◆ Problem statement ◆
Working through the records below, count the lines that include "Toggle". The reply is that number alone.

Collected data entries
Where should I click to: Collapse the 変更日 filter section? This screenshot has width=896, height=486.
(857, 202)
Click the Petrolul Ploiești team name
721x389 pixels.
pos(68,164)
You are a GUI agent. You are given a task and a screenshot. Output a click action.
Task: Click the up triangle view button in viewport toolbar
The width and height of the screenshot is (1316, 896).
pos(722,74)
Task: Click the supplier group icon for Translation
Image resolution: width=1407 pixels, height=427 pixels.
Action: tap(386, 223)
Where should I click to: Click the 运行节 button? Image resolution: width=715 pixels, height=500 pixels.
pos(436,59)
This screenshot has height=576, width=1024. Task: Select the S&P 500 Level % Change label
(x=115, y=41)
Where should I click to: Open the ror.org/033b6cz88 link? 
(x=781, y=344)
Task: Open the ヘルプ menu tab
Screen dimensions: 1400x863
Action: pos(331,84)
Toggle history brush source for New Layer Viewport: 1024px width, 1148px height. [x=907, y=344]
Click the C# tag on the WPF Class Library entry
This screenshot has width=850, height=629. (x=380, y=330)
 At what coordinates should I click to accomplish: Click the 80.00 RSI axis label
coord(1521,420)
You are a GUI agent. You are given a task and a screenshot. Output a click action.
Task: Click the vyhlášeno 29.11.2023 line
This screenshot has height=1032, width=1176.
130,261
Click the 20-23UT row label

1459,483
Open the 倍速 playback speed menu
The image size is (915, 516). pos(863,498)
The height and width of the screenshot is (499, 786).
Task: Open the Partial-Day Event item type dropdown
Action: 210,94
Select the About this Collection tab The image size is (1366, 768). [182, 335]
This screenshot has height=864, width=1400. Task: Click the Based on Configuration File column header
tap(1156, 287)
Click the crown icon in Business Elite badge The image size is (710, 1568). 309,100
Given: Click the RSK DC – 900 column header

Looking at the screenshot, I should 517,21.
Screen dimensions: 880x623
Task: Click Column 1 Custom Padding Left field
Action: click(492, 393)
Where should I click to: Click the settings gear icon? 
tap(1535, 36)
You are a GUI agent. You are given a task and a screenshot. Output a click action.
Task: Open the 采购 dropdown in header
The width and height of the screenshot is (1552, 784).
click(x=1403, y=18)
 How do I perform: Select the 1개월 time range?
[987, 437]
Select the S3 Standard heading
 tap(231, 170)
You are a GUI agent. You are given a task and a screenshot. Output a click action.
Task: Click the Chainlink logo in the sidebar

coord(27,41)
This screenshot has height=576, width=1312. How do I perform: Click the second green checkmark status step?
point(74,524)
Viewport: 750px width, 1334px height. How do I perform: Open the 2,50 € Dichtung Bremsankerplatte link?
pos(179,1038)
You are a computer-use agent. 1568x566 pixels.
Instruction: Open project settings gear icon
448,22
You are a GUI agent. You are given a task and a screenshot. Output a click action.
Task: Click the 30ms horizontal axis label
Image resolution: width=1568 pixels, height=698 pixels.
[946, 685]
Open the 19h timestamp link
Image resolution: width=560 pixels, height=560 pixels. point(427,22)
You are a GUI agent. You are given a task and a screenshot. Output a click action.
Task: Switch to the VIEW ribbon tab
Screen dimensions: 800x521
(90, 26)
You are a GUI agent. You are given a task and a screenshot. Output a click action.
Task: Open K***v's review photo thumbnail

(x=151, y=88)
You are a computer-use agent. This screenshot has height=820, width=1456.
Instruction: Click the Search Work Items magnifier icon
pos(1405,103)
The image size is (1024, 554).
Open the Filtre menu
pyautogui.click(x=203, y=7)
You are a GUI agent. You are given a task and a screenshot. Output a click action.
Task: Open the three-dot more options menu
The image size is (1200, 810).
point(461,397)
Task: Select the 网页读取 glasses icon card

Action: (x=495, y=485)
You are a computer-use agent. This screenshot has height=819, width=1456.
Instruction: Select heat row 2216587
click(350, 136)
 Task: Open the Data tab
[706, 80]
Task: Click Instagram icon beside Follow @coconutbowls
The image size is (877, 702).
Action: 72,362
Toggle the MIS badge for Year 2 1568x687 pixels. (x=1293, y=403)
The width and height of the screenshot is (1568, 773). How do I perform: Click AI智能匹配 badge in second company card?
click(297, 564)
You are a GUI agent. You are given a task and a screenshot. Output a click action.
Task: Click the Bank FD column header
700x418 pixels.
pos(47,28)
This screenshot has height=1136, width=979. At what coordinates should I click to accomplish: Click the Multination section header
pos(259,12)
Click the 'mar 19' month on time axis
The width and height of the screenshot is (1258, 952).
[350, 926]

◆ Solution below ◆
2